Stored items
■ ■ ■ ■ ■

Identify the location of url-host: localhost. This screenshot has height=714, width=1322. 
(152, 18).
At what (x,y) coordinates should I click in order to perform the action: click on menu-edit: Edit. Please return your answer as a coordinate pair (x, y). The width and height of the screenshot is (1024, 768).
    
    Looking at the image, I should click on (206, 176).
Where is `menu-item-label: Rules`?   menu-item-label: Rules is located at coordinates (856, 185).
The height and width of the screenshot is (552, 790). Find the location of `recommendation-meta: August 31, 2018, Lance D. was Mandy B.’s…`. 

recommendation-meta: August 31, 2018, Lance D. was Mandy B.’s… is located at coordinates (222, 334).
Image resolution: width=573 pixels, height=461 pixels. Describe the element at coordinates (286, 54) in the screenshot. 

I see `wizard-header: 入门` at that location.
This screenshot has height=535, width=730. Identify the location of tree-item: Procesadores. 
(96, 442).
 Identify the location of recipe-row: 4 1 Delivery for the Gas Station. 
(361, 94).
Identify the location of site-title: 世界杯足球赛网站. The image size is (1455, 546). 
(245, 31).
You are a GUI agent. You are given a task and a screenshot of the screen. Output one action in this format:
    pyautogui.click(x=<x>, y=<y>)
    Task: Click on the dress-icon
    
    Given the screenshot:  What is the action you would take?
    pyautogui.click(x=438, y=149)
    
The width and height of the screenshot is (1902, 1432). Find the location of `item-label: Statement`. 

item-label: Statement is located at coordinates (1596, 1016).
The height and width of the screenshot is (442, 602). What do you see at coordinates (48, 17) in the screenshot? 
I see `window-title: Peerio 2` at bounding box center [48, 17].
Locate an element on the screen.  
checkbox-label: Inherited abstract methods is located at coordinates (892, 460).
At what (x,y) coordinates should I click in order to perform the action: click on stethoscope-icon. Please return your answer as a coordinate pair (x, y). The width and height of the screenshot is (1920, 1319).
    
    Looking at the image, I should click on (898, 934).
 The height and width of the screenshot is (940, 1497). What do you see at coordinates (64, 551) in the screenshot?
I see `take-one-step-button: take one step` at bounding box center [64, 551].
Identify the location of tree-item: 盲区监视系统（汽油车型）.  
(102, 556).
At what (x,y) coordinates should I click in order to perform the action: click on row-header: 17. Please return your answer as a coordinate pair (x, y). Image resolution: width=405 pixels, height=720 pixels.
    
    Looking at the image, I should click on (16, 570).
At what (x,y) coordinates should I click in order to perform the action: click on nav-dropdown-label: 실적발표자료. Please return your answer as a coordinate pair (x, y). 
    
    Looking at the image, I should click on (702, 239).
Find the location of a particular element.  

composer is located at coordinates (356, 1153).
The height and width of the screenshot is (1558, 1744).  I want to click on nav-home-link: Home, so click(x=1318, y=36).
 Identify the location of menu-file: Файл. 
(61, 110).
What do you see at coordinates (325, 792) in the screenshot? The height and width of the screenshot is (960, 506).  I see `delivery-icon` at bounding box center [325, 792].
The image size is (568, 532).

■ ■ ■ ■ ■

§ To do:
Gather every line of the listing above that contains the string "title", and copy each one in full.

§ Answer:
Identify the location of site-title: 世界杯足球赛网站. The image size is (1455, 546). 
I see `window-title: Peerio 2` at bounding box center [48, 17].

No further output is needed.